> **Your assignment**:
Would you please copy every line of the material that follows, exactly as it reads?

---*---

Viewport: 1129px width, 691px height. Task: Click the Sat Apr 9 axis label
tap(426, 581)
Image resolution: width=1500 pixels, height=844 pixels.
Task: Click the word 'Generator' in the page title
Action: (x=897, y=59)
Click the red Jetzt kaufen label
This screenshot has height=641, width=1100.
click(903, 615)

---*---

> **Task response**:
Viewport: 1129px width, 691px height. Task: Click the Sat Apr 9 axis label
tap(426, 581)
Image resolution: width=1500 pixels, height=844 pixels.
Task: Click the word 'Generator' in the page title
Action: (x=897, y=59)
Click the red Jetzt kaufen label
This screenshot has height=641, width=1100.
click(903, 615)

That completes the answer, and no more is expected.